Suppression subtractive hybridization and microarray analysis reveal differentially expressed genes in the Lr39/41-mediated wheat resistance to Puccinia triticina

Wheat leaf rust caused by Puccinia triticina (Pt) is one of the most severe fungal diseases threatening the global wheat production. The use of leaf rust resistance (Lr) genes in wheat breeding programs is the major solution to solve this issue. Wheat isogenic line carrying the Lr39/41 gene has shown a moderate to high resistance to most of the Pt pathotypes detected in China. In the present study, a typical hypersensitive response (HR) was observed using microscopy in leaves of the Lr39/41 isogenic line inoculated with the avirulent Pt pathotype THTT from 48 h-post inoculation. Two Lr39/41 resistance-associated suppression subtractive hybridization (SSH) libraries with a total of 6000 clones were established. Microarray hybridizations were performed on all obtained SSH clones using RNAs extracted from leaves of the Pt-inoculated and non-inoculated Lr39/41 isogenic lines, and leaves of the Pt-inoculated and non-inoculated Thatcher susceptible lines.
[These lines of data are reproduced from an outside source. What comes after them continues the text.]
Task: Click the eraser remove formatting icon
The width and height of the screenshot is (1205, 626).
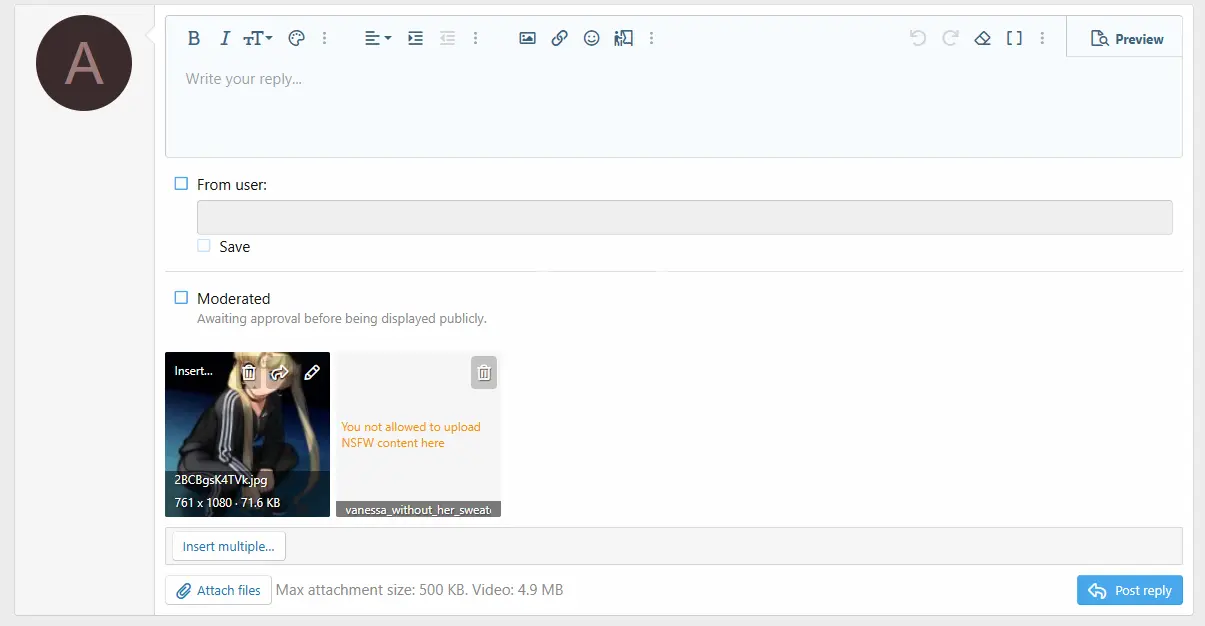Action: (982, 38)
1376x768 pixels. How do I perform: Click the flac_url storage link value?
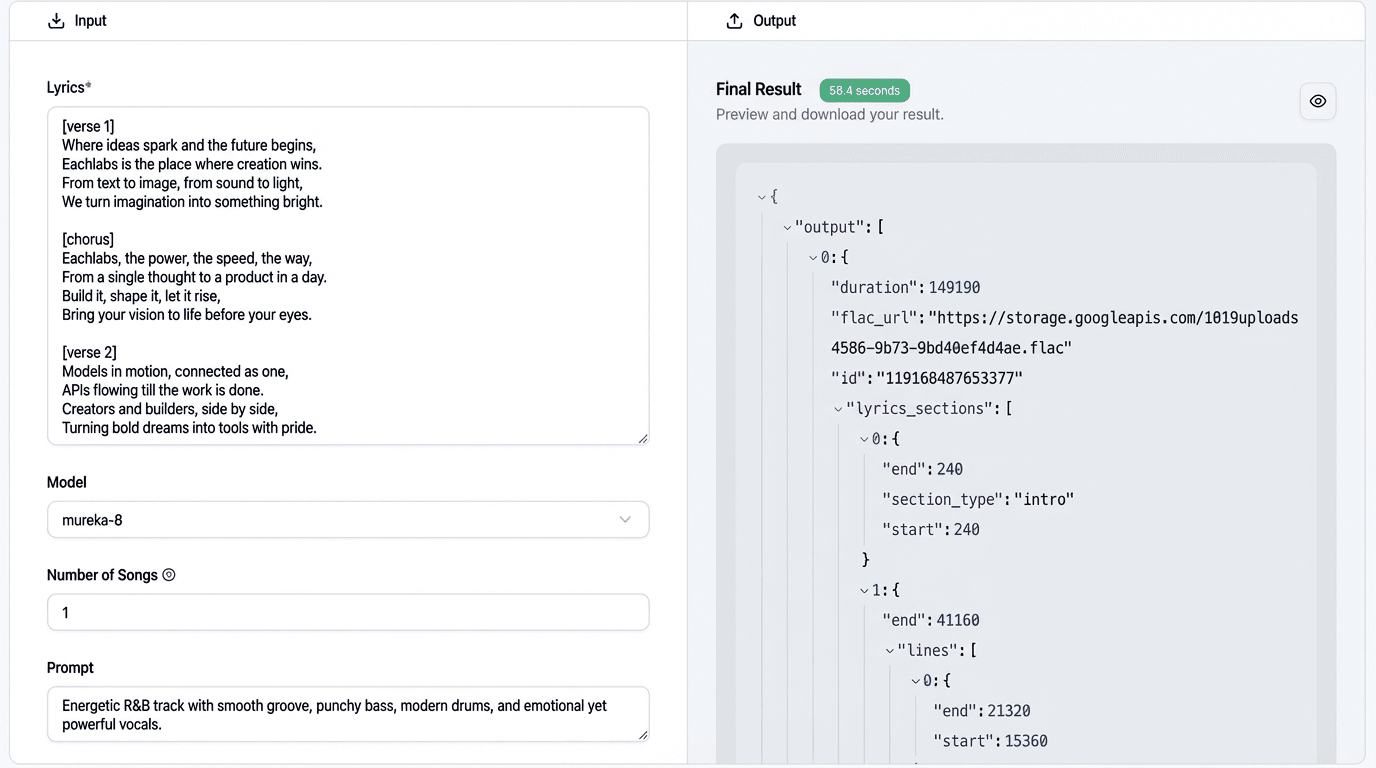point(1112,318)
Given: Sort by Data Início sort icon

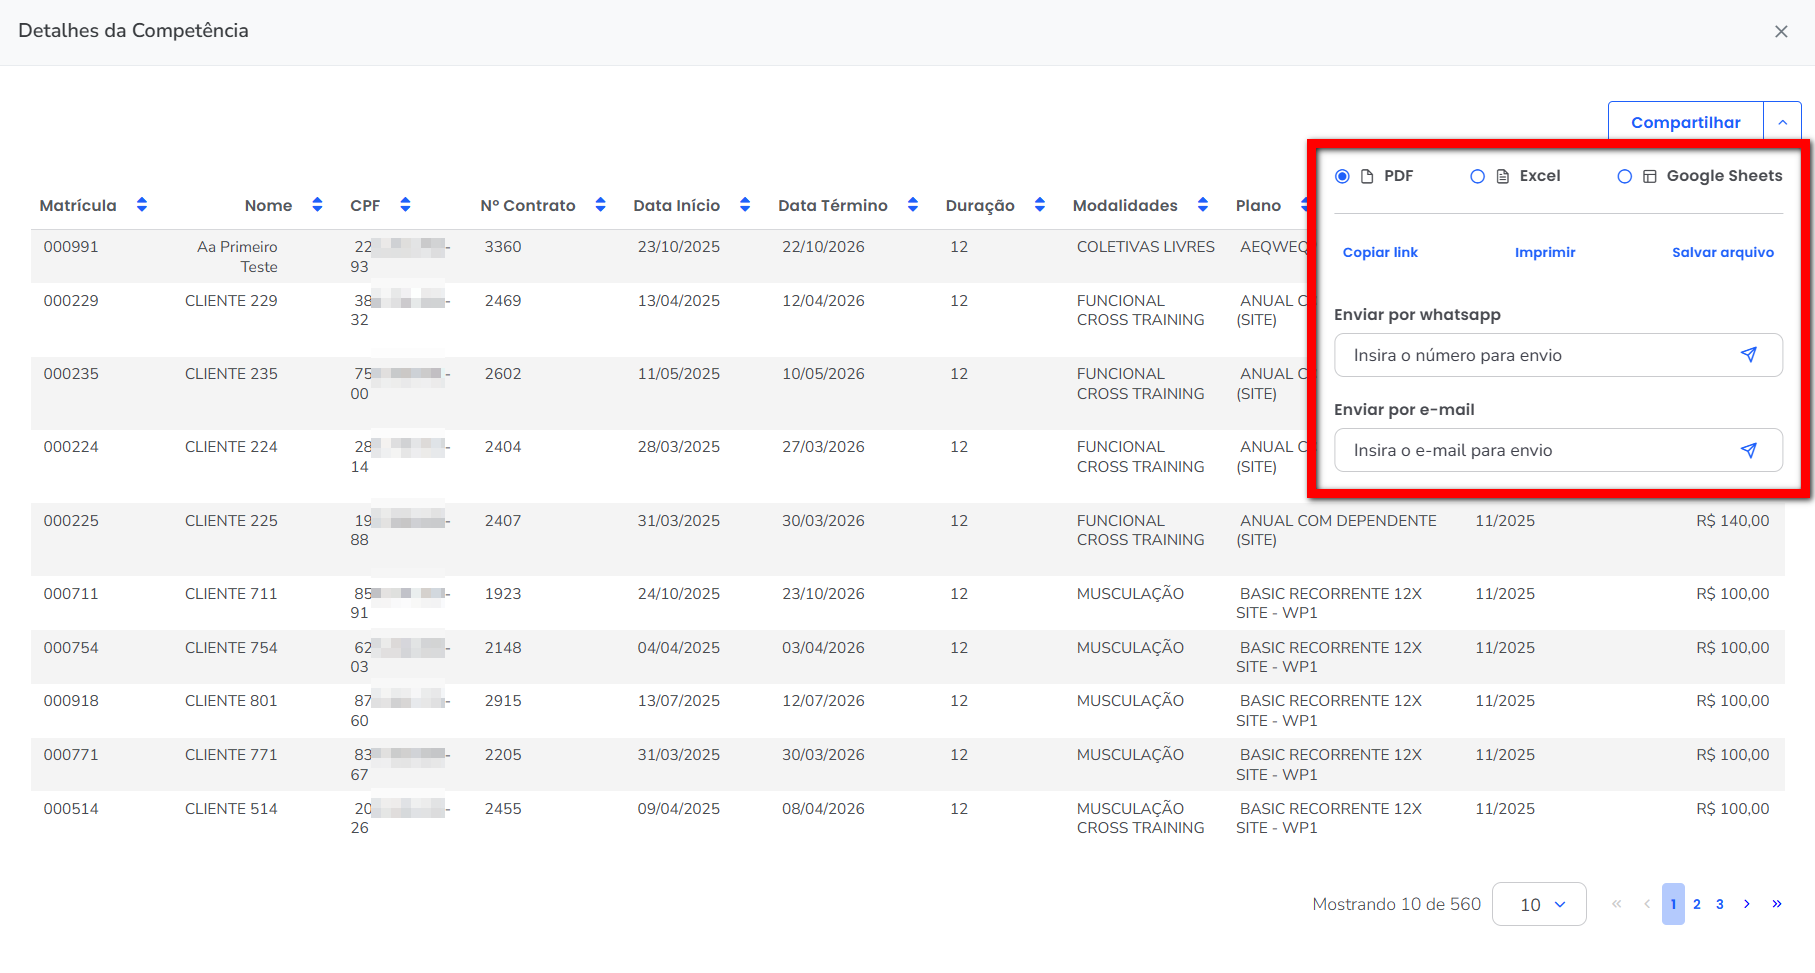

Differentially expressed clones were analyzed by significance analysis of microarrays (SAM), followed by further sequencing. A total of 36 Lr39/41-resistance-related differentially expressed genes (DEGs) were identified, many of which had been previously reported to be involved in the plant defense response. The expression levels of eight selected DEGs during different stages of the Lr39/41-mediated resistance were further quantified by a qRT-PCR assay. Several pathogenesis-related (PR) and HR-related genes seem to be crucial for the Lr39/41-mediated resistance. In general, a brief profile of DEGs associated with the Lr39/41-mediated wheat resistance to Pt was drafted.